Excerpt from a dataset
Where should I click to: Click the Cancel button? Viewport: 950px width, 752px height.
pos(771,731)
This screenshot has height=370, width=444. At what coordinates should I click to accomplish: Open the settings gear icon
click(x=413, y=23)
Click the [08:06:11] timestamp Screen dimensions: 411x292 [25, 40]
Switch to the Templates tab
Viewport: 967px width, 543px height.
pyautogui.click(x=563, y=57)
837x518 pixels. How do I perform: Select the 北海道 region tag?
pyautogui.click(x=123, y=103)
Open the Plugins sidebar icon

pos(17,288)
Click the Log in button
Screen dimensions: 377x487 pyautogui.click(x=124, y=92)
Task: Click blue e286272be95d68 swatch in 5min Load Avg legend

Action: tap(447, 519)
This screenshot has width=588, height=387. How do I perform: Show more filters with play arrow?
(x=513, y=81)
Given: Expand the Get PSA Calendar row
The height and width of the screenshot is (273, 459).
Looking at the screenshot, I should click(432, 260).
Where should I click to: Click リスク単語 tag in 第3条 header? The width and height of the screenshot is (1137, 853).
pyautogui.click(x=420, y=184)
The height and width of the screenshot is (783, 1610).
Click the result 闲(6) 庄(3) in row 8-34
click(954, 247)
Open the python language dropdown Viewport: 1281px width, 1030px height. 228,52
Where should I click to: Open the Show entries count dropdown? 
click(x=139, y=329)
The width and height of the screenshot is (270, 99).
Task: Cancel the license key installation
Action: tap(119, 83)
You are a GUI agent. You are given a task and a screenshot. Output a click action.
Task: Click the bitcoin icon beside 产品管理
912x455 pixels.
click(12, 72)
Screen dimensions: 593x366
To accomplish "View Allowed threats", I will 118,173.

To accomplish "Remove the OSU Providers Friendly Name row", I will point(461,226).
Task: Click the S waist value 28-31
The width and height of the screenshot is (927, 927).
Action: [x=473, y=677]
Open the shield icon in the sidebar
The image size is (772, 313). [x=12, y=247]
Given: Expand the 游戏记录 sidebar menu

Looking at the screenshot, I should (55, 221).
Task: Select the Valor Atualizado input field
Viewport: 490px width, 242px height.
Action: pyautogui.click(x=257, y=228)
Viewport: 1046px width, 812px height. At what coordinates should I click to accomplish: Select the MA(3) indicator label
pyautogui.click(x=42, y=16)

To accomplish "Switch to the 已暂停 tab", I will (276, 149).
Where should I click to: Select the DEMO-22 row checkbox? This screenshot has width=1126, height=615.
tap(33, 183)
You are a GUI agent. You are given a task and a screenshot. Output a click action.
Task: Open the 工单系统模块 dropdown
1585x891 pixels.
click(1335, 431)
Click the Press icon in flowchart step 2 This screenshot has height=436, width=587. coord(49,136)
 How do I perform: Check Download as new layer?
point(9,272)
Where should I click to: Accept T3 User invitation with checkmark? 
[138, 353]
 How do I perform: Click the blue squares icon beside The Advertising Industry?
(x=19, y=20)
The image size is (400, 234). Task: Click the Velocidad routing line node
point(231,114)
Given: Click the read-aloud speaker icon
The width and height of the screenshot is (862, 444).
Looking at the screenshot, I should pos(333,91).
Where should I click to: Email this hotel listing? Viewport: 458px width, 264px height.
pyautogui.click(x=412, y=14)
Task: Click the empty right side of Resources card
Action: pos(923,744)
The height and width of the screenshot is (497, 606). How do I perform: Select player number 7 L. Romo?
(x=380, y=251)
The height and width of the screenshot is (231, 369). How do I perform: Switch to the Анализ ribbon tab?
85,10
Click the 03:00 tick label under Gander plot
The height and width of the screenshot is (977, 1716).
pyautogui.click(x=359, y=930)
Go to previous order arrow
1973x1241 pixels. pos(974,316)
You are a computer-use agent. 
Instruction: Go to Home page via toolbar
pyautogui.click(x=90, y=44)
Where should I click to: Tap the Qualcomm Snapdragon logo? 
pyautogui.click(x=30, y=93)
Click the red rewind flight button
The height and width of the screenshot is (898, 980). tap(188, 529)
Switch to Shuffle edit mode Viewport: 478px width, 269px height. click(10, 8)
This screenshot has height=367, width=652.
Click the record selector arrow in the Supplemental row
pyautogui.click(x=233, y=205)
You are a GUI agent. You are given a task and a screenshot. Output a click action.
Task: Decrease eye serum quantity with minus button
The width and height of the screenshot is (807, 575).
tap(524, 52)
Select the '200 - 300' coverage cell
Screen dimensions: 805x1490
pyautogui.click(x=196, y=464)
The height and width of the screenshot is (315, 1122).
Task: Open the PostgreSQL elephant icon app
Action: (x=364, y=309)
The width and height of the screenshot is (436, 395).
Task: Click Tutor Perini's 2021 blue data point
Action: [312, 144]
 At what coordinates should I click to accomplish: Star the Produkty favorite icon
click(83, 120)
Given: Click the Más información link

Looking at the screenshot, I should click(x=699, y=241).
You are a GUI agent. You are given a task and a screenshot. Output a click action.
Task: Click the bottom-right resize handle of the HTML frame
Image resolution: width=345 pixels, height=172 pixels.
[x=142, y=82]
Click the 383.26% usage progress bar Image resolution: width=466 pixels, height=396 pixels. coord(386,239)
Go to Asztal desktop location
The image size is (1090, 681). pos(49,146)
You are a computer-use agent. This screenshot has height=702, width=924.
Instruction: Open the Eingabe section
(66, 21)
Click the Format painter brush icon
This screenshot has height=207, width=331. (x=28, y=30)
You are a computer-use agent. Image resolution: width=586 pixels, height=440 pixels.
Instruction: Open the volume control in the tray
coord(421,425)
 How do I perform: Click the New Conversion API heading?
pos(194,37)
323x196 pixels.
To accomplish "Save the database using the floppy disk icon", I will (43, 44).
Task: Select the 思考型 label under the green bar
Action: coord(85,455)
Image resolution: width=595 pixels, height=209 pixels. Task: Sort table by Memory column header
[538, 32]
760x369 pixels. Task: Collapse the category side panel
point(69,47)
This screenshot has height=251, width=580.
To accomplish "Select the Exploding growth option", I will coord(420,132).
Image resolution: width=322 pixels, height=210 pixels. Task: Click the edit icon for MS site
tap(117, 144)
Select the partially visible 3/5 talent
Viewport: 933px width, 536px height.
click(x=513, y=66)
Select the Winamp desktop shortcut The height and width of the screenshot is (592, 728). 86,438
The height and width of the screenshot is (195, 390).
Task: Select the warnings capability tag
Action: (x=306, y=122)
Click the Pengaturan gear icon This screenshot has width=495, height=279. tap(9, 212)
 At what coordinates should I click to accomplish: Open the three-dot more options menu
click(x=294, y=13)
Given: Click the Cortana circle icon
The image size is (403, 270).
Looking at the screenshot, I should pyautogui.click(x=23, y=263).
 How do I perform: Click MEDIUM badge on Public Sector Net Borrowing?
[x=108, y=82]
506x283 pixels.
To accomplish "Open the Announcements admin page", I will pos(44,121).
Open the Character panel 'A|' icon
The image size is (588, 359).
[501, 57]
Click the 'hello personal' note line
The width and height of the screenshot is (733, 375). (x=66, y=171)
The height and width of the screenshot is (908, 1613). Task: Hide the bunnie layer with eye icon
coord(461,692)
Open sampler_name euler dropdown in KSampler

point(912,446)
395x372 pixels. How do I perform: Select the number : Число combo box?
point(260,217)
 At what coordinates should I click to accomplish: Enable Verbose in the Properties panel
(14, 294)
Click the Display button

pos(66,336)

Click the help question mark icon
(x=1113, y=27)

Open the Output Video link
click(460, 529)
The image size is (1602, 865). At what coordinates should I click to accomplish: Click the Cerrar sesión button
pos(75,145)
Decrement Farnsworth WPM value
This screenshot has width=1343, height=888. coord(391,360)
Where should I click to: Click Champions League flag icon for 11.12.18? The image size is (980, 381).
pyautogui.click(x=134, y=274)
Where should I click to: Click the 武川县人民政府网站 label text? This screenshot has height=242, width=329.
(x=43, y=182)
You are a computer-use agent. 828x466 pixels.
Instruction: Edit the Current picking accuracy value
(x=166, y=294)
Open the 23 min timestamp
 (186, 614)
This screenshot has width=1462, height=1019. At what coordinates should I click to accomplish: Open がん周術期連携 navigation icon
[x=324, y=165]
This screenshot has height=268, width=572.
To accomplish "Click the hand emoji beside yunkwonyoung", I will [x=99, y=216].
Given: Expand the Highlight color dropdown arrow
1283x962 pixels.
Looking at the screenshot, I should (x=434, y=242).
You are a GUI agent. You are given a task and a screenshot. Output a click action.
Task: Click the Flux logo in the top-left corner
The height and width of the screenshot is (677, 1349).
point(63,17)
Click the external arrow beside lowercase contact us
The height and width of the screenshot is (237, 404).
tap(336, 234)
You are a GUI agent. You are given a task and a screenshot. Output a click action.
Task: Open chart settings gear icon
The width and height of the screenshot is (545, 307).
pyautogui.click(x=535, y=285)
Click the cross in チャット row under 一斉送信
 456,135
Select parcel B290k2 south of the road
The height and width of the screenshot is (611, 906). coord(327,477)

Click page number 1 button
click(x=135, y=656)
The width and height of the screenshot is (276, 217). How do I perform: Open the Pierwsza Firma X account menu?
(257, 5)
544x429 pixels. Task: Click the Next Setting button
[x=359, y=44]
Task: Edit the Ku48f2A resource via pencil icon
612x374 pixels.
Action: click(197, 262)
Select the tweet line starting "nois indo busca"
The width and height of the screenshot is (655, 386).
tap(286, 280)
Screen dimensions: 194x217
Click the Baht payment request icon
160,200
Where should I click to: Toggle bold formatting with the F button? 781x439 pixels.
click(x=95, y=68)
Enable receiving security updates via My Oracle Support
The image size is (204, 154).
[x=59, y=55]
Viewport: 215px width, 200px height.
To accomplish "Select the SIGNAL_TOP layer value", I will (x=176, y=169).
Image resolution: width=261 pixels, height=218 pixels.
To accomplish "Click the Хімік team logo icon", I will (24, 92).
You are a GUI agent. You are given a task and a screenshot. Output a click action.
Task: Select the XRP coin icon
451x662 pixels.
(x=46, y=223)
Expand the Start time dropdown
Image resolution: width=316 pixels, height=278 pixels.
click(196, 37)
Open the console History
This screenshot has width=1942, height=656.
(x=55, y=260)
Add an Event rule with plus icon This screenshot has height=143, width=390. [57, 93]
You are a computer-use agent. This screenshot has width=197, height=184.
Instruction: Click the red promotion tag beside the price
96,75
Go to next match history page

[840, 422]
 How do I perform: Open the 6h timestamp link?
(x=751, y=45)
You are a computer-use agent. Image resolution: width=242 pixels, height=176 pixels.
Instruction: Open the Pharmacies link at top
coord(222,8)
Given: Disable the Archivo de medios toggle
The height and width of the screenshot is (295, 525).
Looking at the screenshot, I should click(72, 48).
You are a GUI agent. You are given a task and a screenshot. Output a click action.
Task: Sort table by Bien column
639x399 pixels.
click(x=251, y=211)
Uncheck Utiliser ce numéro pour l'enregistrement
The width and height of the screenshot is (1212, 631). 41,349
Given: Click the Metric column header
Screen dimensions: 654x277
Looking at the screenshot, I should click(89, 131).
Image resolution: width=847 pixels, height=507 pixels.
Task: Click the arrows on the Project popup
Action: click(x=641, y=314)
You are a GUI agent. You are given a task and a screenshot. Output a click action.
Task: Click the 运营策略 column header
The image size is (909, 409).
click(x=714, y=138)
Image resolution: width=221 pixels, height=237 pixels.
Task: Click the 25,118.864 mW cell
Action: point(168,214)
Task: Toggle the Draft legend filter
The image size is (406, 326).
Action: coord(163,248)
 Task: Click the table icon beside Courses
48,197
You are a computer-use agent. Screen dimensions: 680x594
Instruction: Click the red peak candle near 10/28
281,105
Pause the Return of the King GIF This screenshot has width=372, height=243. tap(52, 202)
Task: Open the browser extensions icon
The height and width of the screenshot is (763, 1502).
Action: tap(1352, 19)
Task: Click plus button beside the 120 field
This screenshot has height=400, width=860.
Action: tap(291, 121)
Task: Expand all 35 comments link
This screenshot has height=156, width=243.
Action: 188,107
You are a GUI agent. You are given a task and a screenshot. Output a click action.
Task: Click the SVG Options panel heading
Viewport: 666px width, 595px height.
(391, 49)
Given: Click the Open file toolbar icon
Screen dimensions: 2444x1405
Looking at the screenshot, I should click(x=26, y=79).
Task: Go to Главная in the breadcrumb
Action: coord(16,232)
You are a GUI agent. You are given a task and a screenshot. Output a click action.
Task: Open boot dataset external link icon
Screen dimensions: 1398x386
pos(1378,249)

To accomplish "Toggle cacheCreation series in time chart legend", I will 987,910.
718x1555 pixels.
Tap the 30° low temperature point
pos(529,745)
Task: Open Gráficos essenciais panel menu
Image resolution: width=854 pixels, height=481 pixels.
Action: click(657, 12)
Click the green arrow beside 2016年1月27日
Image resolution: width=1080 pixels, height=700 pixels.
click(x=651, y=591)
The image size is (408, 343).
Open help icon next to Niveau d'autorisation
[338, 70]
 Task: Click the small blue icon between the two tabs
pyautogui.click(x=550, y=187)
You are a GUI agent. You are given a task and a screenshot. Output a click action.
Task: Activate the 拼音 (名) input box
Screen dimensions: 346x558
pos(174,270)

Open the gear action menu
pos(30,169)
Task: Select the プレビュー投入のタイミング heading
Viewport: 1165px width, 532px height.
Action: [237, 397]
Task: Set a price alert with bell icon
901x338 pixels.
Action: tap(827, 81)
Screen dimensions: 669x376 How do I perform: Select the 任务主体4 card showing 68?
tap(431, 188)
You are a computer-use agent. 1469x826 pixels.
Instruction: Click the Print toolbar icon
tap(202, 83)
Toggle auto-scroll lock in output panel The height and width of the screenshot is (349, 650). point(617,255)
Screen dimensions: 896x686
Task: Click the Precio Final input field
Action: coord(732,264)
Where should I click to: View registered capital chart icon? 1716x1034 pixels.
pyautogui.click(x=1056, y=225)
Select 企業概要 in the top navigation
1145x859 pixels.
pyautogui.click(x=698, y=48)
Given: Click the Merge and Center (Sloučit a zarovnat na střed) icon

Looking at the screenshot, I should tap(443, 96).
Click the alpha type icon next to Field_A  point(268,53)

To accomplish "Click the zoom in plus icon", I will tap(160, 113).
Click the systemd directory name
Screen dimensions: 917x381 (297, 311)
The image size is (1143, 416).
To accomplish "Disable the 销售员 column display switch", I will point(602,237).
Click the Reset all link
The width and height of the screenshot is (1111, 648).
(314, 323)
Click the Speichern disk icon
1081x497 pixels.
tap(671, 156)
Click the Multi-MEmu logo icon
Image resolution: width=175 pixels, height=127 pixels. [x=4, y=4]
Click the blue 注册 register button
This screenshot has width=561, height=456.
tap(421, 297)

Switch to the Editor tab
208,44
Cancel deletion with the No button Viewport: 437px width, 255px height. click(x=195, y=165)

### What you will do
Print the lines of the records above, from the start of the records through the line containing "pyautogui.click(x=563, y=57)", inclusive, exactly as they appear.

### Problem solution
Where should I click to: Click the Cancel button? Viewport: 950px width, 752px height.
pos(771,731)
This screenshot has height=370, width=444. At what coordinates should I click to accomplish: Open the settings gear icon
click(x=413, y=23)
Click the [08:06:11] timestamp Screen dimensions: 411x292 [25, 40]
Switch to the Templates tab
Viewport: 967px width, 543px height.
pyautogui.click(x=563, y=57)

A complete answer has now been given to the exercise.